### WORK REQUEST
Please set down, unchanged, each line from the one with "You are a GUI" to the final line of the data below, both included. Drop the pictures.
LISTED RECORDS section start
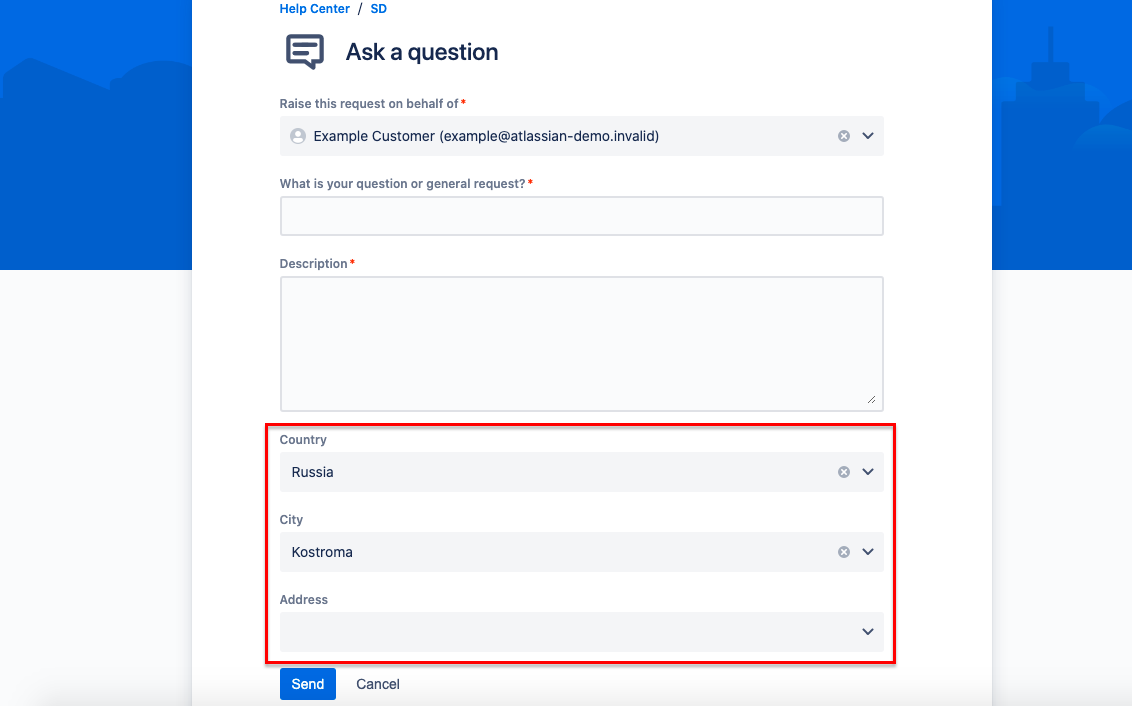Click the empty Address select field
Viewport: 1132px width, 706px height.
coord(560,632)
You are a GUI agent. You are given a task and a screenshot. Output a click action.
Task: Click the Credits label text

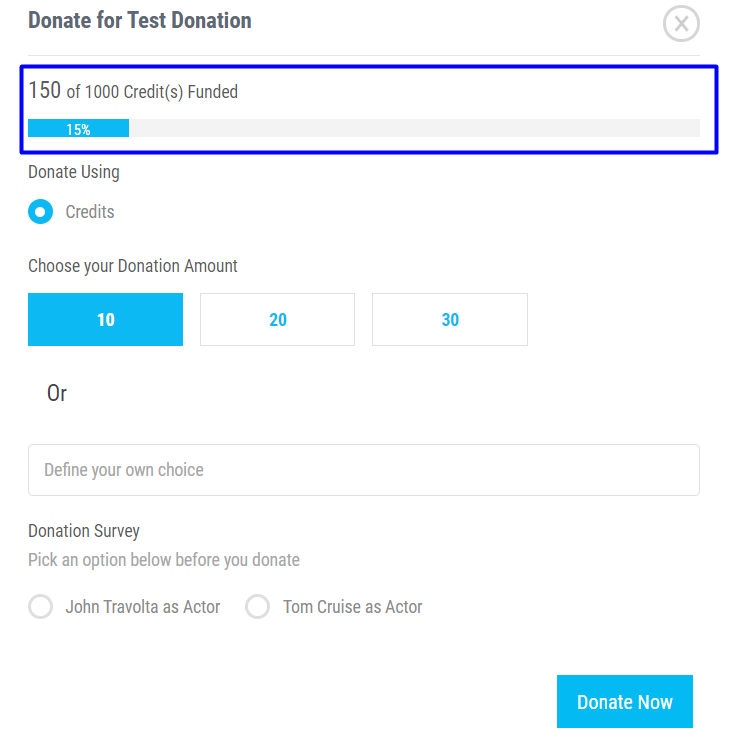pyautogui.click(x=90, y=212)
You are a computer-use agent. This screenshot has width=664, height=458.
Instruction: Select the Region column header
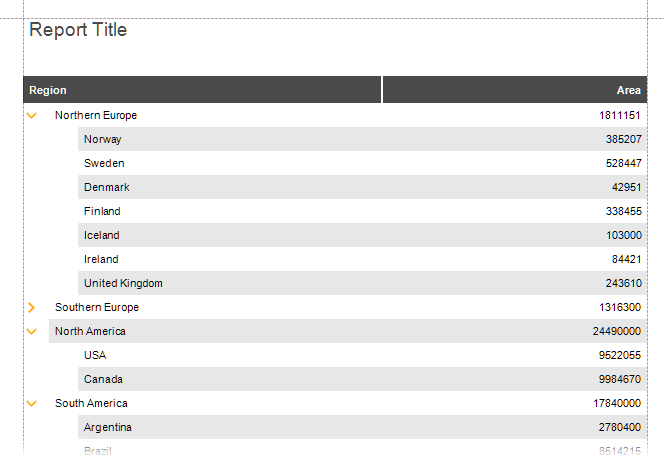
LISTED RECORDS section end
### TASK RESPONSE
You are a GUI agent. You are given a task and a screenshot. Output a click action.
Task: Click the Credits label text

pyautogui.click(x=90, y=212)
You are a computer-use agent. This screenshot has width=664, height=458.
Instruction: Select the Region column header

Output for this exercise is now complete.